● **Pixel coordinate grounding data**
──────

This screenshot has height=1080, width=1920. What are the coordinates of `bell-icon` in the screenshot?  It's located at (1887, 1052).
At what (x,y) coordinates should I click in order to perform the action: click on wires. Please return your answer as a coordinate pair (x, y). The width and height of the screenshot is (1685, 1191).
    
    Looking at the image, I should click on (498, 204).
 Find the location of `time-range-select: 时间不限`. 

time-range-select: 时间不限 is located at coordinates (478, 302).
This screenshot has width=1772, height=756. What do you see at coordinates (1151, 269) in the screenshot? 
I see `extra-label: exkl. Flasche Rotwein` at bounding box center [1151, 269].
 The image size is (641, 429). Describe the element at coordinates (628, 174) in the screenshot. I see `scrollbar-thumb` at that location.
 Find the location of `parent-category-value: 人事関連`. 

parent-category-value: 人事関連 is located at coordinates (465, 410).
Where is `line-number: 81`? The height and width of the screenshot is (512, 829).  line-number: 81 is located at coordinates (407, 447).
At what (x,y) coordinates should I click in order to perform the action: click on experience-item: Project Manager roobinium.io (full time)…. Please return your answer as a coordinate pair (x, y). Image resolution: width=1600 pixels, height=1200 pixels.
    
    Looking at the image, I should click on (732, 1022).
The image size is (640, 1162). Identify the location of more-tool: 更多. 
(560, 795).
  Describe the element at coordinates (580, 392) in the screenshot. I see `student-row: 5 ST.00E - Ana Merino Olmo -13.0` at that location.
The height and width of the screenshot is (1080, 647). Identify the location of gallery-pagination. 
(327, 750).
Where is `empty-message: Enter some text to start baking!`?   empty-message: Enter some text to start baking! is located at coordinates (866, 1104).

──────

● **Task to complete**
Render every line of the items above as a numbered list, omitting the blank lines.

● **Problem solution**
1. This screenshot has height=1080, width=1920. What are the coordinates of `bell-icon` in the screenshot?  It's located at (1887, 1052).
2. At what (x,y) coordinates should I click in order to perform the action: click on wires. Please return your answer as a coordinate pair (x, y). The width and height of the screenshot is (1685, 1191).
3.     Looking at the image, I should click on (498, 204).
4.  Find the location of `time-range-select: 时间不限`. 
5. time-range-select: 时间不限 is located at coordinates (478, 302).
6. This screenshot has width=1772, height=756. What do you see at coordinates (1151, 269) in the screenshot? 
7. I see `extra-label: exkl. Flasche Rotwein` at bounding box center [1151, 269].
8.  The image size is (641, 429). Describe the element at coordinates (628, 174) in the screenshot. I see `scrollbar-thumb` at that location.
9.  Find the location of `parent-category-value: 人事関連`. 
10. parent-category-value: 人事関連 is located at coordinates (465, 410).
11. Where is `line-number: 81`? The height and width of the screenshot is (512, 829).  line-number: 81 is located at coordinates (407, 447).
12. At what (x,y) coordinates should I click in order to perform the action: click on experience-item: Project Manager roobinium.io (full time)…. Please return your answer as a coordinate pair (x, y). Image resolution: width=1600 pixels, height=1200 pixels.
13.     Looking at the image, I should click on (732, 1022).
14. The image size is (640, 1162). Identify the location of more-tool: 更多. 
15. (560, 795).
16.   Describe the element at coordinates (580, 392) in the screenshot. I see `student-row: 5 ST.00E - Ana Merino Olmo -13.0` at that location.
17. The height and width of the screenshot is (1080, 647). Identify the location of gallery-pagination. 
18. (327, 750).
19. Where is `empty-message: Enter some text to start baking!`?   empty-message: Enter some text to start baking! is located at coordinates (866, 1104).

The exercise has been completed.